What you need to do
A: From the comment thread about utils.py below, list every function name shown in the returned values for Example 1.
B: Please carry the comment thread about utils.py further, picking up after its final line.

Next step is to revise the script above to check for fastmath flag as well when is_njit is True, and include that in the output.

NimaSarajpoor commented 2 months ago

Next step is to revise the script above to check for fastmath flag as well when is_njit is True, and include that in the output.

@seanlaw Since we are in PR, I was wondering if I should push my new script to this PR chunk by chunk so that you can review it more easily.

seanlaw commented 2 months ago

Since we are in PR, I was wondering if I should push my new script to this PR chunk by chunk so that you can review it more easily.

Sure. If there is sufficient overlap with docstring.py then we should also consolidate and refactor if it makes sense.

NimaSarajpoor commented 2 months ago

@seanlaw

If there is sufficient overlap with docstring.py then we should also consolidate and refactor if it makes sense It feels like we are starting to accumulate scripts and so maybe there is a refactoring opportunity to do a utils.py. Just thinking out loud here.

So, are you thinking of having common functions in utils.py and use those in docstring.py and <new-script>.py after refactoring? One way is to start with the new script and refactor later. Or, just start with adding some general functions in utils.py. I went with the latter approach. Not sure which approach is more reasonable though.


Let's check the output of check_functions in utils.py

Example 1:

func_names, is_njit, fastmath_values = check_functions("stumpy/stump.py")

# values of the returned lists
# Function names: ['_compute_diagonal', '_stump', 'stump']
# Is njit: [True, True, False]
# Fastmath values: [True, True, None]

Example 2:

func_names, is_njit, fastmath_values = check_functions("stumpy/core.py")

Provided material
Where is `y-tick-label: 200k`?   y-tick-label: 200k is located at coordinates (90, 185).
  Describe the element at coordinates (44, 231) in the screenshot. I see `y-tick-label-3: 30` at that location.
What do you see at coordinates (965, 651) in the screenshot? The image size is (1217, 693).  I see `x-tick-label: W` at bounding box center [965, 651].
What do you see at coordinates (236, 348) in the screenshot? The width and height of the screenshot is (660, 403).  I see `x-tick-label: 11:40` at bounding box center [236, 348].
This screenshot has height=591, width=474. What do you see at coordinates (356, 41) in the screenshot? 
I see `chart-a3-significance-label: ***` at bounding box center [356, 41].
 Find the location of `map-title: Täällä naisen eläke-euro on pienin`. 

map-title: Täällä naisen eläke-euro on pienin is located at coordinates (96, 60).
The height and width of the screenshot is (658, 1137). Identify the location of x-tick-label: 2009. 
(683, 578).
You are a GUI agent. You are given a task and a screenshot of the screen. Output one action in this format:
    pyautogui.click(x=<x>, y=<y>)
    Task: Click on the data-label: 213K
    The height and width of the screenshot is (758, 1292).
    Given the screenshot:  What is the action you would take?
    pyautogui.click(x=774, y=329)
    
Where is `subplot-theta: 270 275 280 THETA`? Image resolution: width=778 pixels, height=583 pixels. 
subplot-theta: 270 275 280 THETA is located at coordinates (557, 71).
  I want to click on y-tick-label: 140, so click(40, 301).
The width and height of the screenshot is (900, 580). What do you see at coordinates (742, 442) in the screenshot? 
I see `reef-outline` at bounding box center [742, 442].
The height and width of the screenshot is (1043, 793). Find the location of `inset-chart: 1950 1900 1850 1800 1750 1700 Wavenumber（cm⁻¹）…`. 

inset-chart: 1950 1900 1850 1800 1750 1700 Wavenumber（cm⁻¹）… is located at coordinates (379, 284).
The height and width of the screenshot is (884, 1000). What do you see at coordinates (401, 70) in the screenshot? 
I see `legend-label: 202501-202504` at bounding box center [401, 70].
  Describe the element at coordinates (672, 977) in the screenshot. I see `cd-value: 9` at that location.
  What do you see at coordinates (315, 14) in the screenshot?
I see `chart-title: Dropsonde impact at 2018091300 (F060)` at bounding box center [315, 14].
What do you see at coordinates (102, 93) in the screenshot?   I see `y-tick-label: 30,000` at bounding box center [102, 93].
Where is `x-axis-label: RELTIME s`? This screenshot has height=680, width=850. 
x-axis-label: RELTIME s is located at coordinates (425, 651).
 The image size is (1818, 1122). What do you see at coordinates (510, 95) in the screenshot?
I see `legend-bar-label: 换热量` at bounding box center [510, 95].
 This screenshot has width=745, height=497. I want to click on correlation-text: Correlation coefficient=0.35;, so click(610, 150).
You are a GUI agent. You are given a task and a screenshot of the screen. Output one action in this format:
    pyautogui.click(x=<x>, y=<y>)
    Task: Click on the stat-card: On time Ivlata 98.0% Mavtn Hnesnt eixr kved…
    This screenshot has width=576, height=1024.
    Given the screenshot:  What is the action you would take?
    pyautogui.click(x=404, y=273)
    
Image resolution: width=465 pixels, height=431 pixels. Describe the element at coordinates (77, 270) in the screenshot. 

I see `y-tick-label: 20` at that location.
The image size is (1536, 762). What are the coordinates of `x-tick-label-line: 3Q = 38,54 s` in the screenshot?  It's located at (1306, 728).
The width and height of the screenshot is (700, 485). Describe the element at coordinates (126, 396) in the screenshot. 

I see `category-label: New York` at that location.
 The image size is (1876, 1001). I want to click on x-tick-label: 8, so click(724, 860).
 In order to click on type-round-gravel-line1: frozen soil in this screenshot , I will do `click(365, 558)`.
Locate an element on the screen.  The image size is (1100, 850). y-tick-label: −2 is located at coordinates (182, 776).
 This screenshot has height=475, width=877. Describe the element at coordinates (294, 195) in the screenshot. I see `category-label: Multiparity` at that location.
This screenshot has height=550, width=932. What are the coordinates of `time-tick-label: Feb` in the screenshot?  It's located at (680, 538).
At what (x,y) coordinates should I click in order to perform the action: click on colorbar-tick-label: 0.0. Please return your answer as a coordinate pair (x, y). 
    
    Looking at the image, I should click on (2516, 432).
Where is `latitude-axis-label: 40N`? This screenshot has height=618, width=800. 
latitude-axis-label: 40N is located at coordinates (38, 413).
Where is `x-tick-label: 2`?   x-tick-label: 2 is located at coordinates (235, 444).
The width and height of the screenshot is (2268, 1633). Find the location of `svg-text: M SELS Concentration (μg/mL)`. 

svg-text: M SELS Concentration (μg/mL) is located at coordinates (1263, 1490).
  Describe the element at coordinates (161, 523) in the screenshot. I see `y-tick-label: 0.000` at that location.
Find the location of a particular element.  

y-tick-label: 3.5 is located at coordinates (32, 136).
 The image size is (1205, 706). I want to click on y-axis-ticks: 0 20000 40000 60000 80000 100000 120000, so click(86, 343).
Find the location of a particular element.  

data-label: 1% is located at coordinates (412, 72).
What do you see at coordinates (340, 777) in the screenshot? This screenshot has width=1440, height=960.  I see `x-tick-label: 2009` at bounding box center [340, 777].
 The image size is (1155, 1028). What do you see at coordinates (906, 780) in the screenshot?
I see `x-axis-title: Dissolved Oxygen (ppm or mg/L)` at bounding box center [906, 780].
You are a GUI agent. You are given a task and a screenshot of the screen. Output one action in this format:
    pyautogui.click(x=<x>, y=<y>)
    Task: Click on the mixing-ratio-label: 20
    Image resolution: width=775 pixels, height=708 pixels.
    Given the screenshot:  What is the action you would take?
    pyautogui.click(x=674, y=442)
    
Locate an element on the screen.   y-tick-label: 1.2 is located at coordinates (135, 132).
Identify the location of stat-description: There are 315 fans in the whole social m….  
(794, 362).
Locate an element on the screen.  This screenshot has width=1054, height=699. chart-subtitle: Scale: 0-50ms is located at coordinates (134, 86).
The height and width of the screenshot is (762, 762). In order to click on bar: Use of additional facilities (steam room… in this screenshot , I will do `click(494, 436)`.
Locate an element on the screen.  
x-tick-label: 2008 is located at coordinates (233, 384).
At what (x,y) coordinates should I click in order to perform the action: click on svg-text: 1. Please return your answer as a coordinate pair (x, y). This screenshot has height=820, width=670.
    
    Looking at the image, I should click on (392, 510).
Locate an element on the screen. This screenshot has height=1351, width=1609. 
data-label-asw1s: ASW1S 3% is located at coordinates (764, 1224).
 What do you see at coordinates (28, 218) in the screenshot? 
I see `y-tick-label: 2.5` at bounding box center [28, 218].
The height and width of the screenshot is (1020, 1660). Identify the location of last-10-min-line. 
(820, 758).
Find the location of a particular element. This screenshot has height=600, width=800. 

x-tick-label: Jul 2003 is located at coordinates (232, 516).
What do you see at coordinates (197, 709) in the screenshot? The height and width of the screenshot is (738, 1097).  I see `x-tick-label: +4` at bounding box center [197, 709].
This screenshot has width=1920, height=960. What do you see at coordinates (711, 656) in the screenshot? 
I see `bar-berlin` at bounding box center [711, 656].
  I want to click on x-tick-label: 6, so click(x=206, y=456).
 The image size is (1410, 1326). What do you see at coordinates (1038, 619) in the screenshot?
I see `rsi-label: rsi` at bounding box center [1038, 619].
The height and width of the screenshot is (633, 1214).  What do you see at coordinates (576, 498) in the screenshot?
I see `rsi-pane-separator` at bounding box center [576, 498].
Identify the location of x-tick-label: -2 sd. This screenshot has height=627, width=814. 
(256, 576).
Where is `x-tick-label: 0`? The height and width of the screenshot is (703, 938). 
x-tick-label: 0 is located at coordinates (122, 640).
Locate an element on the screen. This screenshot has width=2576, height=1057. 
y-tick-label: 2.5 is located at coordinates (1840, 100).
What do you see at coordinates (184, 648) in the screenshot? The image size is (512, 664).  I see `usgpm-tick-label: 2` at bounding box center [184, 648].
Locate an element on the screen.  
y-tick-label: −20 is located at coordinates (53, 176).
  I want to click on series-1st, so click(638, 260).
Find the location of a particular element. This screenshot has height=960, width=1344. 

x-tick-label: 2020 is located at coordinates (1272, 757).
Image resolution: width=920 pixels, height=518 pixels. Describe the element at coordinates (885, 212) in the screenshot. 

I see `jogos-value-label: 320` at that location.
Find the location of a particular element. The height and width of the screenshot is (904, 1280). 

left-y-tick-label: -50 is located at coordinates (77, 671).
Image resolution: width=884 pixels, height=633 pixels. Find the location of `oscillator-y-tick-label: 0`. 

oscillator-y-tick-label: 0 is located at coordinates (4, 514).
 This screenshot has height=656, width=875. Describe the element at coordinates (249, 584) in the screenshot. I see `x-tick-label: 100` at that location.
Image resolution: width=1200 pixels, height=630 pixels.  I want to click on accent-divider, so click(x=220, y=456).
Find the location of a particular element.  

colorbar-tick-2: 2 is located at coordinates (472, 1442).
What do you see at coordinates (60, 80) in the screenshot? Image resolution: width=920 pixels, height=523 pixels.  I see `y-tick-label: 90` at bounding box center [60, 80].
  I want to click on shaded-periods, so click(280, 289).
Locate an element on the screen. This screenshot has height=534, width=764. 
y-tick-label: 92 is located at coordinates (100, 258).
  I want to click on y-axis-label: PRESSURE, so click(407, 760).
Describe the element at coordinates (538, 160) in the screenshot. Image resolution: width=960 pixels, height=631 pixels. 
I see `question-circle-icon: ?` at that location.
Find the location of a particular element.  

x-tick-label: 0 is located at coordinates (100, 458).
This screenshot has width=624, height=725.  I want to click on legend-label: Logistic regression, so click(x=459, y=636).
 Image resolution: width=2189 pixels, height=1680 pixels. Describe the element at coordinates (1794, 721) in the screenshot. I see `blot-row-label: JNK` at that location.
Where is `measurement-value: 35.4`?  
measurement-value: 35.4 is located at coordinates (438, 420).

Results in order
A:
_compute_diagonal
_stump
stump

B:
# values of the returned lists at index 25
# Function names: _welford_nanvar
# Is njit: True
# Fastmath values: {'contract', 'reassoc', 'nsz', 'arcp', 'afn'}
seanlaw commented 2 months ago

@NimaSarajpoor Things look fine. However, for the two examples that you provided, I don't like that the outputs are allowed to be of different type. Specifically, I expect Example 2 to return lists as well.

NimaSarajpoor commented 2 months ago

@NimaSarajpoor Things look fine. However, for the two examples that you provided, I don't like that the outputs are allowed to be of different type. Specifically, I expect Example 2 to return lists as well.

@seanlaw Thanks to you, I am getting closer to your mindset :) The outputs in the second example are lists but I just showed the value for index 25. Otherwise, I had to show three lists, each with 95 elements that correspond to the 95 functions in core.py.

I think I should have written something like # func_names[25]: _welford_nanvar to avoid confusion.